Цель задания 1:
Перепишите без изменений часть отрывка о поражении русского войска от «Быти грому великому!» до «у Дону великаго.».

Предложенный отрывок:
-- -- --

СУББОТА, ВОСКРЕСЕНЬЕ: ПОРАЖЕНИЕ РУССКОГО ВОЙСКА

 

 

Теперь-то и начинается страшный рассказ о поражении! Предстоящее сражение  автор описывает как надвигающуюся грозу: кровавая заря окрасила небо, с моря черными тучами шли несметные полчища половцев, собираясь прикрыть четыре солнца (четырех князей). Сейчас загремит битва раскатами грома; засверкают сабли яркими молниями; польется дождь стрелами на русских воинов. А укрытия от грозы у них нет, остались без шлема-шеломяни.

 

Другаго дни велми рано

кровавыя зори свѣтъ повѣдаютъ,

чръныя тучя съ моря идутъ,

хотятъ прикрыти д҃ солнца,

а въ нихъ трепещуть синіи млъніи.

 

Быти грому великому!

Итти дождю стрѣлами съ Дону великаго!

 

Ту ся копиемъ приламати,

ту ся саблямъ потручяти о шеломы половецкыя,

на рѣцѣ на Каялѣ, у Дону великаго.

 

О, Руская землѣ! Уже не шеломянемъ еси:

се вѣтри, Стрибожи внуци, вѣютъ съ моря стрѣлами

на храбрыя плъкы Игоревы.

 

Другого дня весьма рано

кровавые зори свет предвещают,

черные тучи с моря идут,

хотят прикрыть четыре солнца,

а в них трепещут синие молнии.

 

Быть грому великому!

Идти дождю стрелами с Дона великого!

Тут копьям поломаться,

тут саблям притупляться о шлемы половецкие

на реке на Каяле, у Дона великого.

 

О, Русская земля!  Уже не ошеломляна ты:

то ветры, Стрибожьи внуки, веют с моря стрелами

на храбрые полки Игоревы.

 

 

О, Руская землѣ! Уже не шеломянемъ еси 

Раньше автор называл шеломянем возвышенность, похожую на шлем, показывая, что Русская земля осталась за горой. Здесь слово используется в своем настоящем значении: Русская земля осталась в битву-грозу с непокрытой головой, без шлема.

-- -- --

Исходные данные:
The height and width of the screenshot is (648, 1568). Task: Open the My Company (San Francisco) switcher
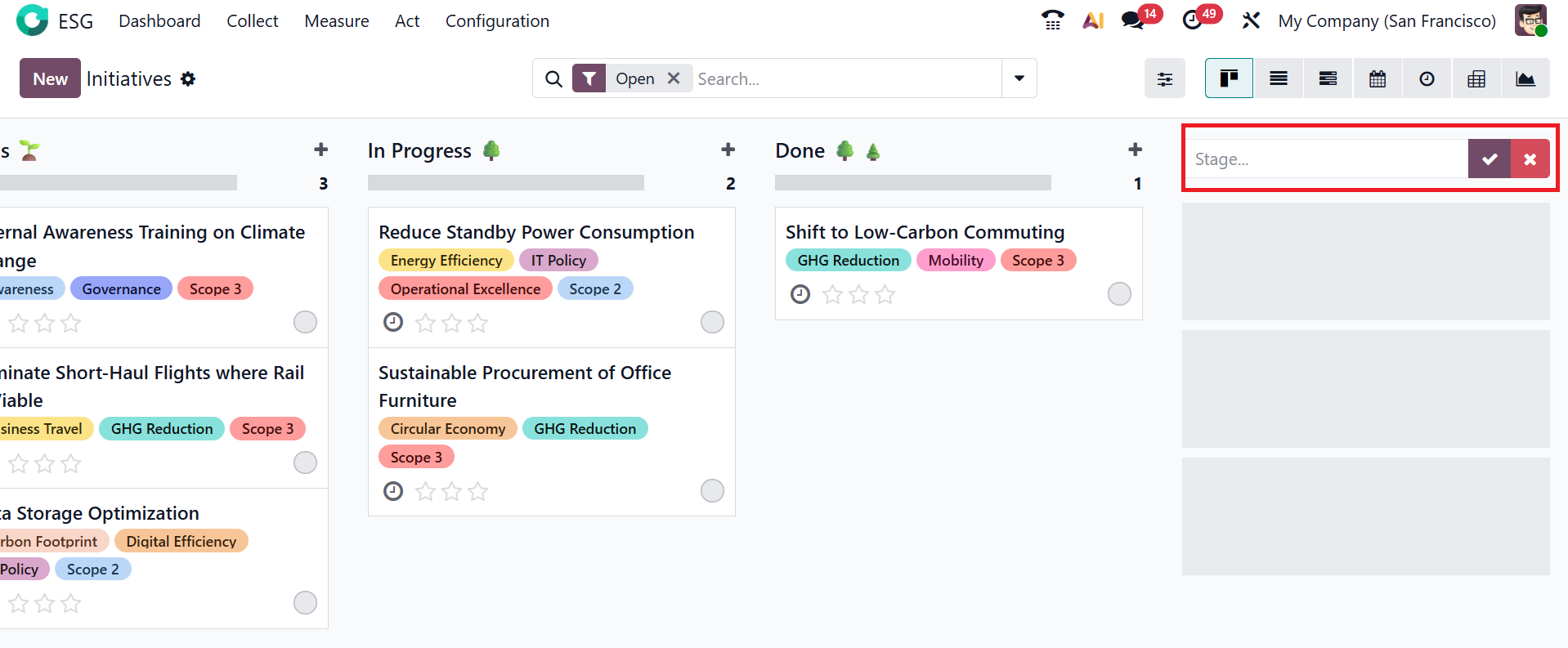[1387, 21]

-- -- --

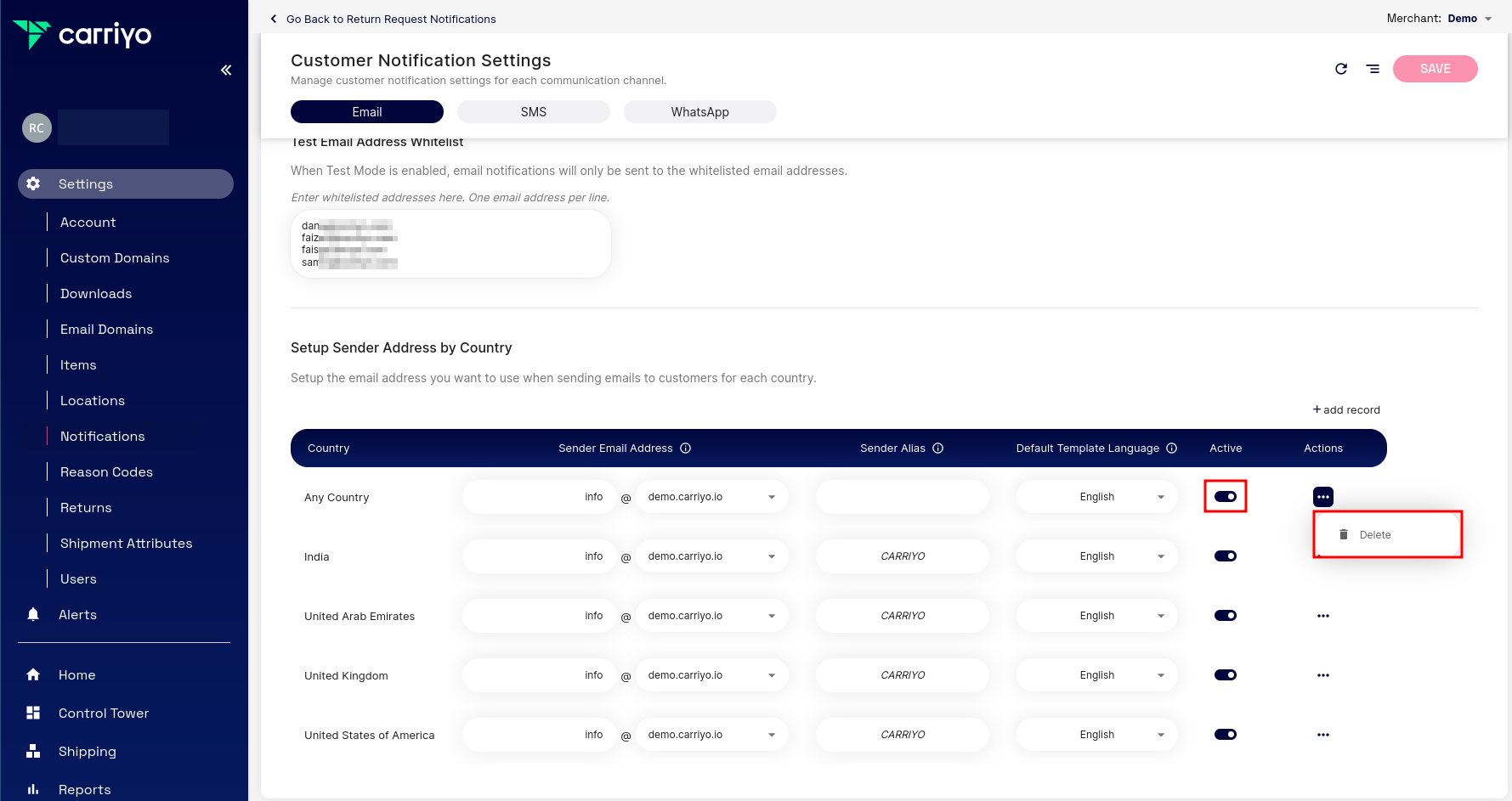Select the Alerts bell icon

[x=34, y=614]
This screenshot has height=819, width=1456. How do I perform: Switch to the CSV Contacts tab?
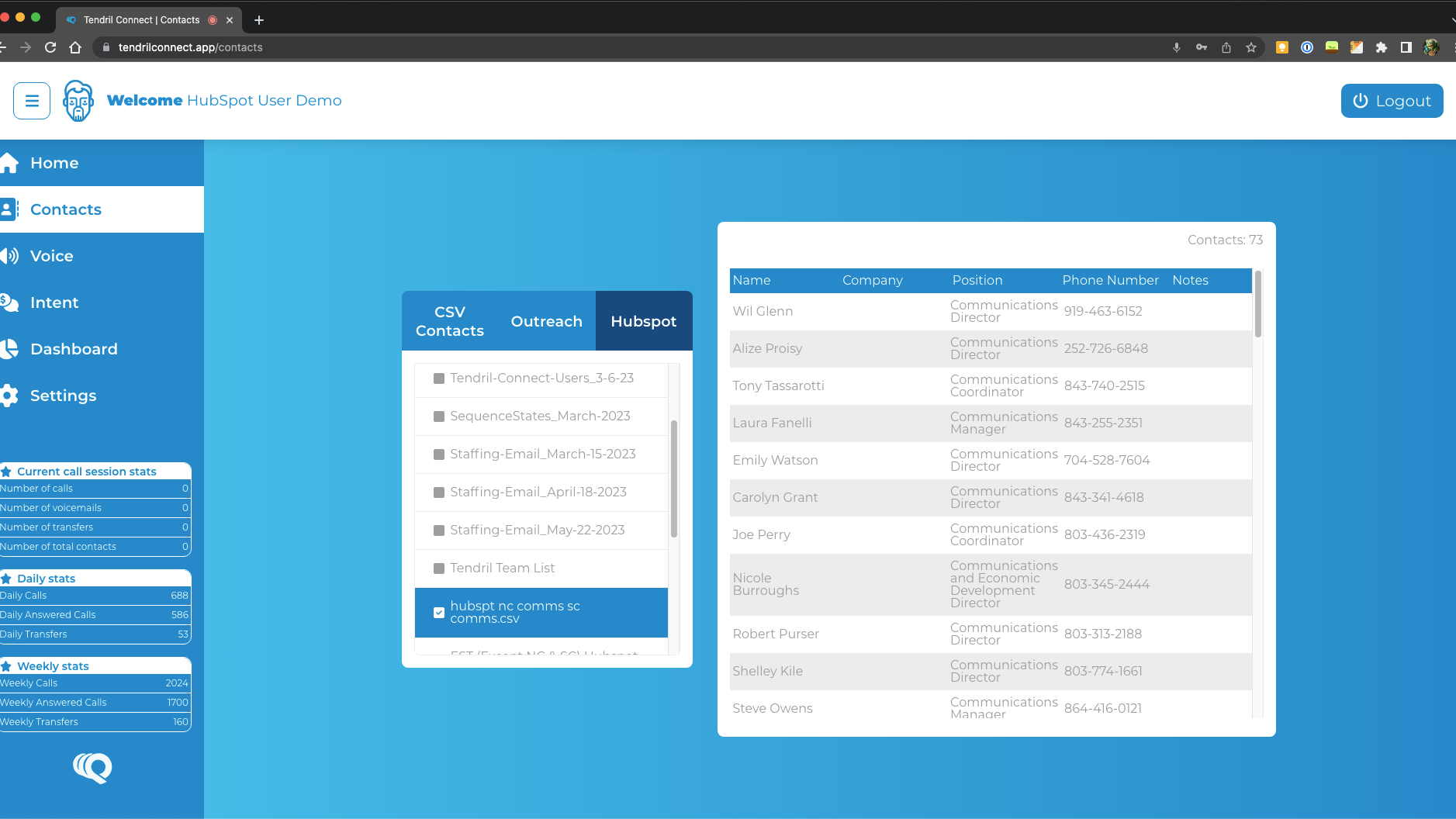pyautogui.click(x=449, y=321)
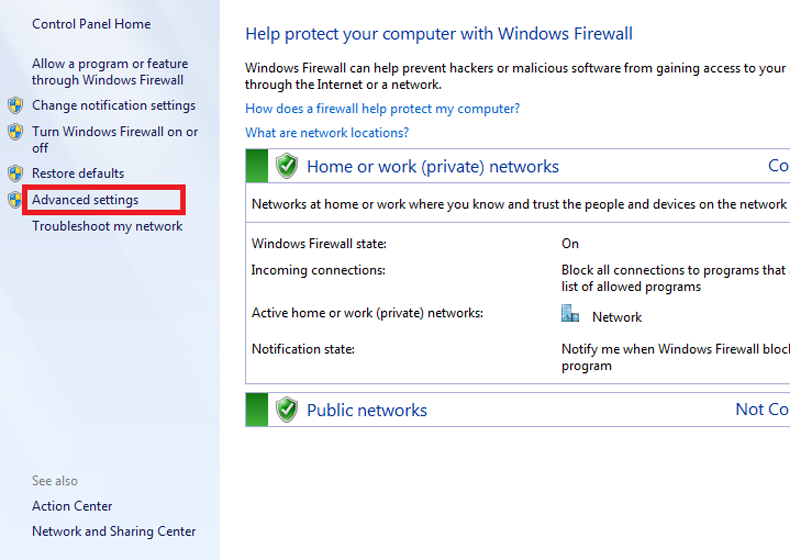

-- -- --

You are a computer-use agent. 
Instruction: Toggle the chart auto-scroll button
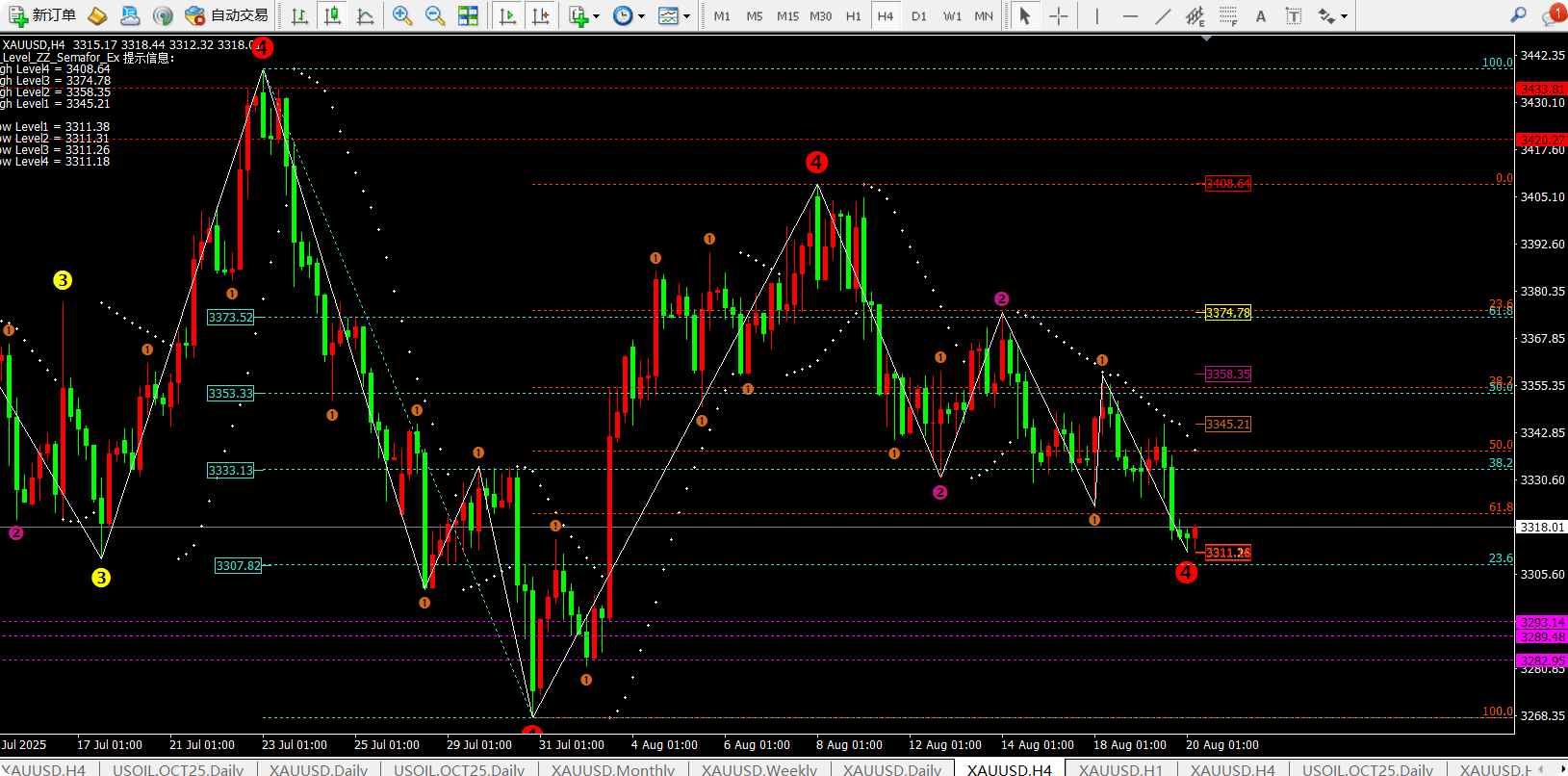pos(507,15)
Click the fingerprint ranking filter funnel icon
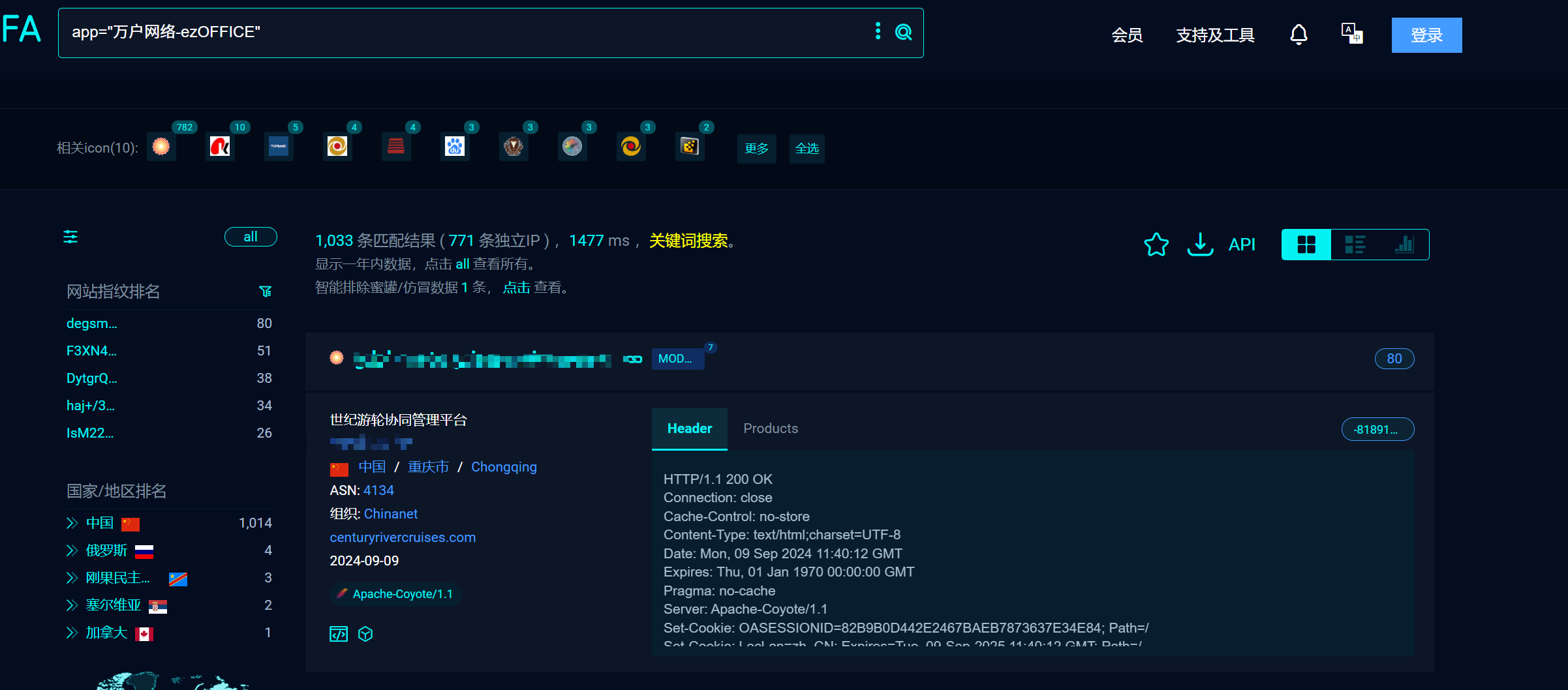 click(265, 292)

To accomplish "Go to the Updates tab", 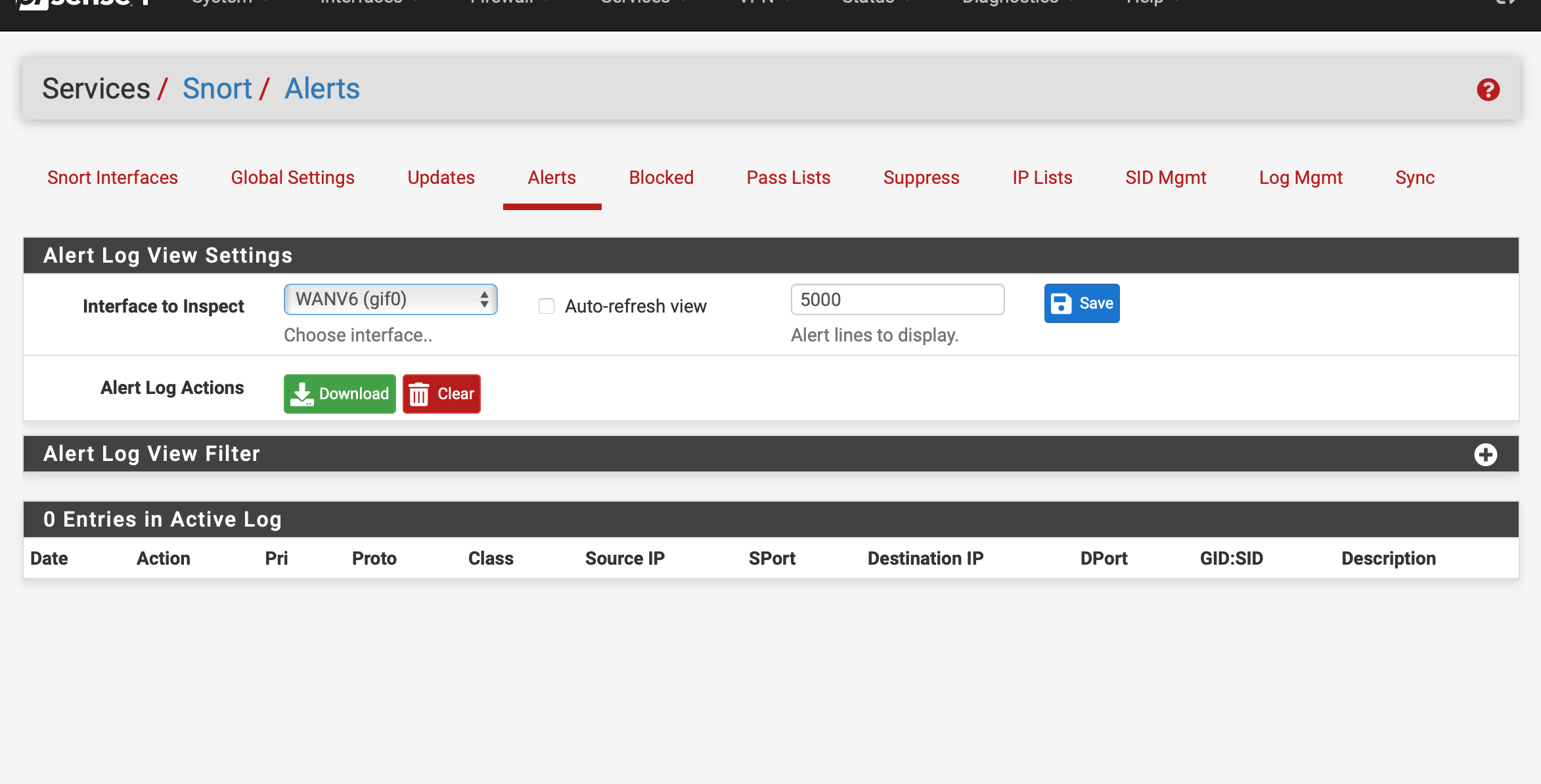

-- -- --

Цель задания 2:
Выпишите из записей все строки, где встречается слово «width». Учитывайте регистр букв.

Письменный ответ 1:
Быти грому великому!

Итти дождю стрѣлами съ Дону великаго!

 

Ту ся копиемъ приламати,

ту ся саблямъ потручяти о шеломы половецкыя,

на рѣцѣ на Каялѣ, у Дону великаго.

Письменный ответ 2:
The height and width of the screenshot is (648, 1568). Task: Open the My Company (San Francisco) switcher
This screenshot has height=819, width=1456. How do I perform: Switch to the CSV Contacts tab?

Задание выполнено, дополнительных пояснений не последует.